Code for Instant Neural Graphics Primitives with a Multiresolution Hash Encoding

Implementation in 100 lines of Python · Instant Neural Graphics Primitives with a Multiresolution Hash Encoding
View on GitHub →
Abstract (original paper)

Neural graphics primitives, parameterized by fully connected neural networks, can be costly to train and evaluate. We reduce this cost with a versatile new input encoding that permits the use of a smaller network without sacrificing quality, thus significantly reducing the number of floating point and memory access operations: a small neural network is augmented by a multiresolution hash table of trainable feature vectors whose values are optimized through stochastic gradient descent. The multiresolution structure allows the network to disambiguate hash collisions, making for a simple architecture that is trivial to parallelize on modern GPUs. We leverage this parallelism by implementing the whole system using fully-fused CUDA kernels with a focus on minimizing wasted bandwidth and compute operations. We achieve a combined speedup of several orders of magnitude, enabling training of high-quality neural graphics primitives in a matter of seconds, and rendering in tens of milliseconds at a resolution of ${1920\! imes\!1080}$.

Source: Instant Neural Graphics Primitives with a Multiresolution Hash Encoding (2022-01-16).

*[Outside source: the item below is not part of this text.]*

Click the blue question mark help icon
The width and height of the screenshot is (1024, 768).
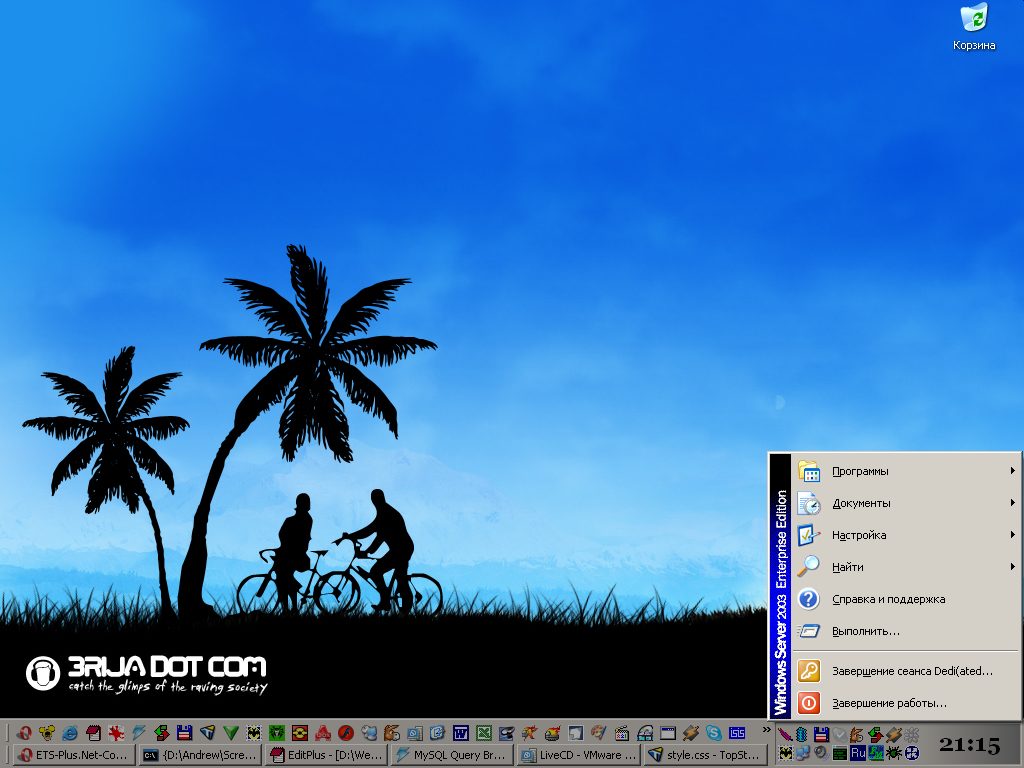[x=809, y=599]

See: paper link.

Code

Instant Neural Graphics Primitives with a Multiresolution Hash Encoding in 100 lines (Python)

import torch
import numpy as np
from tqdm import tqdm
import torch.nn as nn
from torch.utils.data import DataLoader
from PIL import Image

@torch.no_grad()
def test(hn, hf, dataset, img_index, chunk_size=20, nb_bins=192, H=400, W=400):
    ray_origins = dataset[img_index * H * W: (img_index + 1) * H * W, :3]
    ray_directions = dataset[img_index * H * W: (img_index + 1) * H * W, 3:6]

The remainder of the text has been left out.